**DOCUMENT:**
━━━━━━━━━━━━━━━━━━━━
# TV Apps: Webcams



## RACJ2 (Aug 2, 2008)

I periodically check to see if they add an NHL TV App, but none so far. In case anyone is interested, I happened to notice an "EiffelTower" Webcam App that must be new, because I was download #10.


----------



## RACJ2 (Aug 2, 2008)

They have now added several other live webcam feeds from Aruba to Yosemite.


----------



## Doug Brott (Jul 12, 2006)

DIRECTV has enabled some new TV Apps with webcam views from around the world. Now is your opportunity to try them out.

So, what are Webcam TV Apps?

A collection of webcam views from various places around the world
There are 24 hours worth of images available and you can move forward and backward in time.
When behind real time, the playback can be faster than realtime (set via options)
The Webcam TV Apps can be full screen

To add them to your lineup, simply bring up the App Store in TV Apps
or, you can also go to http://tvapps.directv.com and login with your DIRECTV credentials.

They webcam apps should be under 'Just Added' and/or 'Cam Viewers'

Enjoy!


----------



## kw2957 (Apr 5, 2008)

This sounds awesome! The future of TV Apps sounds promising!


----------



## jeffshoaf (Jun 17, 2006)

Hmmm... I wonder if an app could be set up to show local traffic cams...


----------



## Steve615 (Feb 5, 2006)

Here is the current listing of webcams available from the App Store:

Yosemite Turtleback Dome

Yosemite National Park: Ahwahnee

Washington,D.C.

Venice,Italy

Egyptian Pyramids

St. Peter Square

Old Faithful

Mount St. Helens

Mount Rainier

Monte Carlo


----------



## tsduke (Mar 20, 2007)
━━━━━━━━━━━━━━━━━━━━
Records for locating described items:
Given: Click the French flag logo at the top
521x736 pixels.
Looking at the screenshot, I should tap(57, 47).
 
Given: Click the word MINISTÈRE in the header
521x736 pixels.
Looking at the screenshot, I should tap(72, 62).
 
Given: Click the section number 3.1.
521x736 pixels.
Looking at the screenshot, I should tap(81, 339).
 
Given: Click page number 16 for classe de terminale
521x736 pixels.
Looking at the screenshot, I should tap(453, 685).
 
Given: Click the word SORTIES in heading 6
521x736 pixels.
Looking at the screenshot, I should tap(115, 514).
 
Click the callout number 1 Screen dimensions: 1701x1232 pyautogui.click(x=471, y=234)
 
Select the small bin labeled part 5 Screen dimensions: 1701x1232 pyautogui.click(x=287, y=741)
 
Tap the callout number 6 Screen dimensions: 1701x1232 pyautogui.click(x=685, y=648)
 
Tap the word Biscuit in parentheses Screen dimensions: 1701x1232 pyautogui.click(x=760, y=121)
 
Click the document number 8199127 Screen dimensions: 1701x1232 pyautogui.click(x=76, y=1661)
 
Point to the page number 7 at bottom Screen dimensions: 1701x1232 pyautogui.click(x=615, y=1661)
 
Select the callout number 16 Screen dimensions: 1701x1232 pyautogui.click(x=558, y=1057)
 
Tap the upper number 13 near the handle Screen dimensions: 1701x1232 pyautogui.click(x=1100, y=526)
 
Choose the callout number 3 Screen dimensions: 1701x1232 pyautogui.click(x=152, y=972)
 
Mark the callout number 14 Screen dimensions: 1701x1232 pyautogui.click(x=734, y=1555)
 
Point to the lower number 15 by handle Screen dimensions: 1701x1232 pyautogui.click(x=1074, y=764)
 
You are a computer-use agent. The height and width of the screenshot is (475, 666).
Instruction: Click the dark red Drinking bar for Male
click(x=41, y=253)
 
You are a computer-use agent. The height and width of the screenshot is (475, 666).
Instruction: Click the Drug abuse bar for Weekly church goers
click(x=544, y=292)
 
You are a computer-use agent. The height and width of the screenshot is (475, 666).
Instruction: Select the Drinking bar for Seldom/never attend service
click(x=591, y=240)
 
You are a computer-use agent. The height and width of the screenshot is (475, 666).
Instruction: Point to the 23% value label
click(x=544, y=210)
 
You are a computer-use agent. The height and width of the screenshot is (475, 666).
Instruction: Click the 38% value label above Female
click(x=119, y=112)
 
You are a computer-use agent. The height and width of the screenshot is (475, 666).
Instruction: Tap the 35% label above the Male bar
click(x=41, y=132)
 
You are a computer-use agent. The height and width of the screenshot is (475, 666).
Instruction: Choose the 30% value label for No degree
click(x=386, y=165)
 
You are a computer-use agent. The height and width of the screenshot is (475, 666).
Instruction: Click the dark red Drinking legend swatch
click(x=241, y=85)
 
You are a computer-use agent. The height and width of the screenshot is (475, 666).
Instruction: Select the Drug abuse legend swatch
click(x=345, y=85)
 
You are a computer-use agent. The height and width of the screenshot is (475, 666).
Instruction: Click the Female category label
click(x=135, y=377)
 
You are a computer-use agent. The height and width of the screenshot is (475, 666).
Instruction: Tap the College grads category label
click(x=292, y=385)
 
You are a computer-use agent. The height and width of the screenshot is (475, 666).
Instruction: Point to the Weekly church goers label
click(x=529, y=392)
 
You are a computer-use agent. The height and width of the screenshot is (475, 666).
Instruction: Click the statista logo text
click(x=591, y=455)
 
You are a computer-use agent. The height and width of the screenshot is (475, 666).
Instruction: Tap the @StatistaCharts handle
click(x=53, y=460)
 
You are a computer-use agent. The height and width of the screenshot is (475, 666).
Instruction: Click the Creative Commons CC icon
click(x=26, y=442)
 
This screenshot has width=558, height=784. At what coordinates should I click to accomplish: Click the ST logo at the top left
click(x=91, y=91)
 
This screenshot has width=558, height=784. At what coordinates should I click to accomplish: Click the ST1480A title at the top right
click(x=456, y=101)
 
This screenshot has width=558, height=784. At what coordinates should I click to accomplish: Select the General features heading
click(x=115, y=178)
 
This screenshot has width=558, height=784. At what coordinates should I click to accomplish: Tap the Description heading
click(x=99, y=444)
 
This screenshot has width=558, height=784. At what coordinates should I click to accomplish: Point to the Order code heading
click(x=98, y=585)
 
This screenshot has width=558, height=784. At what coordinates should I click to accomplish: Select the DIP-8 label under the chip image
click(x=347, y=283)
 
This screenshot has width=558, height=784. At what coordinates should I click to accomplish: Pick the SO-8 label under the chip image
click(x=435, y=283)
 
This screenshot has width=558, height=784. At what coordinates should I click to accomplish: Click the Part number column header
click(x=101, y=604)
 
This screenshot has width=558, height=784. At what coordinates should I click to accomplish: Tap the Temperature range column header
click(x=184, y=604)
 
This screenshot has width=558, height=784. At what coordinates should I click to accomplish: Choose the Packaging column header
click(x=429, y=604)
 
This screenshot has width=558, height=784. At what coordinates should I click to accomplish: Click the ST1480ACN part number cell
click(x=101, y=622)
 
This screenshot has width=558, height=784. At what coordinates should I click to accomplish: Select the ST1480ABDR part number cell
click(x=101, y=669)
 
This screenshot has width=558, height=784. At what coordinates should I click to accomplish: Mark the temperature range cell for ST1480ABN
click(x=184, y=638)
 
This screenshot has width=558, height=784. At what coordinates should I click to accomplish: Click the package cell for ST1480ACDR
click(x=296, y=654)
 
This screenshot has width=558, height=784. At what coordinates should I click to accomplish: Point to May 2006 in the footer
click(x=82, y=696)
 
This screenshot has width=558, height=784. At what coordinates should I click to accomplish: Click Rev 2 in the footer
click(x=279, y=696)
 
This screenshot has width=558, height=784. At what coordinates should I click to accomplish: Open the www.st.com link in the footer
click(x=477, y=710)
━━━━━━━━━━━━━━━━━━━━
**REQUIREMENT A:** Summarize the webcam TV apps thread in two sentences.
**REQUIREMENT B:** Pick up the thread on webcam TV apps at the point where it ends, and continue it.

**TASK RESULT A:** DIRECTV enabled new TV Apps with webcam views from around the world, offering 24 hours of images that can be moved through forward and backward and shown full screen, and these apps can be added through the App Store in TV Apps or at http://tvapps.directv.com. Thread participants noted new feeds such as an Eiffel Tower webcam and others from Aruba to Yosemite, and one posted a listing of available webcams ranging from Yosemite Turtleback Dome to Monte Carlo.

**TASK RESULT B:**
Like to try it, but TVApps have never worked for me.


----------



## Greg Alsobrook (Apr 2, 2007)

tsduke said:


> Like to try it, but TVApps have never worked for me.


What happens when you press the right arrow on the remote?


----------



## tsduke (Mar 20, 2007)

Absolutely nothing. Edit: Power light on stb blinks.

The only time it ever worked it is when I tried it under CE way back before it was called TVapps.


----------



## uscboy (Sep 5, 2006)

tsduke said:


> Absolutely nothing. Edit: Power light on stb blinks.


Same here, HR20-700.


----------



## mfeinstein (Sep 1, 2007)

I can add these TV Apps to my receivers, but the three Webcam apps I tried (Eiffel Tower, Washington DC, and Old Faithful) don't come up when I select them in the dock. The indicator on the screen spins for a while and then it says Not Available.

Other TV Apps seem to be working OK.


----------



## SteveHas (Feb 7, 2007)

these are very cool
traffic viewers would be great!


----------



## cdizzy (Jul 29, 2007)

Add me to the list of people that have never seen the apps pop up on either box. I have one wired and the other wireless connected to the same router. That router a DLINK DIR-655.


----------



## jpx5 (Jul 24, 2007)

This is pretty cool, you can go into full screen mode as well.


----------



## HCN3 (Feb 16, 2008)

Add me to the list of people frustrated about trying to get these to work. One of the main problems is that there is contradictory information in the forums on what is required or not and the LACK of official documentation on it from DirecTV is not helping.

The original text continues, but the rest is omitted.